Il s’ensuivit (comme si c’était logique) la retransmission d’une interviou d’un Salman Rushdie enfin libéré de ses gardiens, revenant brièvement sur un islam jadis tolérant, et visant même le Nobel (double syndrome de Stockholm?). Montage étrange. Quelques phrases sur son dernier salmigondis romanesque – la globalisation version XVI° siècle, entre les luxurieux bordels musulmans d’Inde et ceux, à forte teneur homosexuelle, de Florence, si j’ai bien suivi –, suivies d’un long discours de soutien à Barack Obama dépeint en Sauveur (rien moins) de l’Amérique (« Obama, nous voilà, devant toi, le Sauveur d’ l’USA… » parodierais-je volontiers), lequel discours très original convaincra sans doute les 5% de Français inconscients prêts à voter McCain de changer de camp, afin que triomphe soviétiquement le premier, dans cette élection à laquelle ces mêmes Français ne prendront pas part (nous ne sommes pas aux USA, je le rappelle). Très amusant, aussi.

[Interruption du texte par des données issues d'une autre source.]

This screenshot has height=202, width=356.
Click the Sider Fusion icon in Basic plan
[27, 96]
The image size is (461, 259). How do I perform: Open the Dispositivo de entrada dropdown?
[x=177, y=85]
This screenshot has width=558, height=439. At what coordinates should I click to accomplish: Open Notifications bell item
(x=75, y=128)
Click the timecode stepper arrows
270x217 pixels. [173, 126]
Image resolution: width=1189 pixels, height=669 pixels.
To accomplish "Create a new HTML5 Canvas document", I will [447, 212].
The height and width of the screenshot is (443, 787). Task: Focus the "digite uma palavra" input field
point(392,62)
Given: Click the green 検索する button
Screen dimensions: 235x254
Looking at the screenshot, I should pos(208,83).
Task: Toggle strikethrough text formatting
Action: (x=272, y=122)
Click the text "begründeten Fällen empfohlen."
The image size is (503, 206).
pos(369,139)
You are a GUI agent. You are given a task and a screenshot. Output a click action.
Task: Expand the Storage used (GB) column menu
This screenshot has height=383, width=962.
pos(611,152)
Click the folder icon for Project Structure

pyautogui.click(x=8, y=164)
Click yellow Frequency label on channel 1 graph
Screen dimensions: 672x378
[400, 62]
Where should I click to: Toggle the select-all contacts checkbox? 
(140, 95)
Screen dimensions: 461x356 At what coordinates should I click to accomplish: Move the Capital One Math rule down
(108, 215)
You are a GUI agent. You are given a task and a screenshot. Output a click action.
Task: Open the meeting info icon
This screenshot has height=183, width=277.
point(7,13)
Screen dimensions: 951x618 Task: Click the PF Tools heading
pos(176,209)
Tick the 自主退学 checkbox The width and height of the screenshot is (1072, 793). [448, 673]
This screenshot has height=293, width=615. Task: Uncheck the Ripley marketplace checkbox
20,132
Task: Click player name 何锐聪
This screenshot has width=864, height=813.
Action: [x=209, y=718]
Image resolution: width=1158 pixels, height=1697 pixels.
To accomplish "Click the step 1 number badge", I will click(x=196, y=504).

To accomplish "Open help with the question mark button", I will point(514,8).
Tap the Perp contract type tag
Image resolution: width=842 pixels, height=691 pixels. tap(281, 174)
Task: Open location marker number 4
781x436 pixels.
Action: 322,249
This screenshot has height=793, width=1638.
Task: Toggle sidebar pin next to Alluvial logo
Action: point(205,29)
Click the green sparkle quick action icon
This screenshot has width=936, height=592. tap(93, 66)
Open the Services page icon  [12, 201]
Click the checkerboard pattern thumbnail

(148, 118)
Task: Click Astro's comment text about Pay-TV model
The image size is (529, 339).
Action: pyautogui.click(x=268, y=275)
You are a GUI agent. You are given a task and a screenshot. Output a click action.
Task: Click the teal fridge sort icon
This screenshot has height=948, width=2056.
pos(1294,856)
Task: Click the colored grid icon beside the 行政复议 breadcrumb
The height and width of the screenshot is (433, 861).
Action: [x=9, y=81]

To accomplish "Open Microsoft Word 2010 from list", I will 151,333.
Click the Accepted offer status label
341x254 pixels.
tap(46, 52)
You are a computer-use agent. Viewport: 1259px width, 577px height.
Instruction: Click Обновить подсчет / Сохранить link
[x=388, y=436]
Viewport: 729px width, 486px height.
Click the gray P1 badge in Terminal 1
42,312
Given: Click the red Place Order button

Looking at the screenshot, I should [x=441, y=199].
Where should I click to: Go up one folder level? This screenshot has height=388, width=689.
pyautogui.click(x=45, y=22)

Cette émission s’est achevée sur une interviou de Claire Castillon, écrivain dont je ne savais rien du tout et que ce formidable Picouly, sans doute pour m’éclairer, a présenté comme ayant eu une liaison avec PPDA – ce qui, peut-être, la situe dans le « paysage littéraire ». La critique de son bouquin, dont le titre m’échappe, fut abandonnée à un écran d’ordinateur, dans lequel trônait une journaliste de chez Marianne, Anna Topaloff, manifestement chargée de valoriser ledit bouquin en en proposant une critique d’une imbécillité crasse certes, mais aussi d’une vulgarité sans frein.
Fin de l’émission. Rien de littéraire là-dedans, mais quelle rigolade !
Conclusion (que me souffle à l’instant ma Kamarade Roselyne Bachelor du ministère de l’Hygiène physique et mentale :)
PICOULY NUIT GRAVEMENT A LA LITTERATURE.
Ce qui n’a aucune espèce d’importance, puisqu’il n’y en a plus.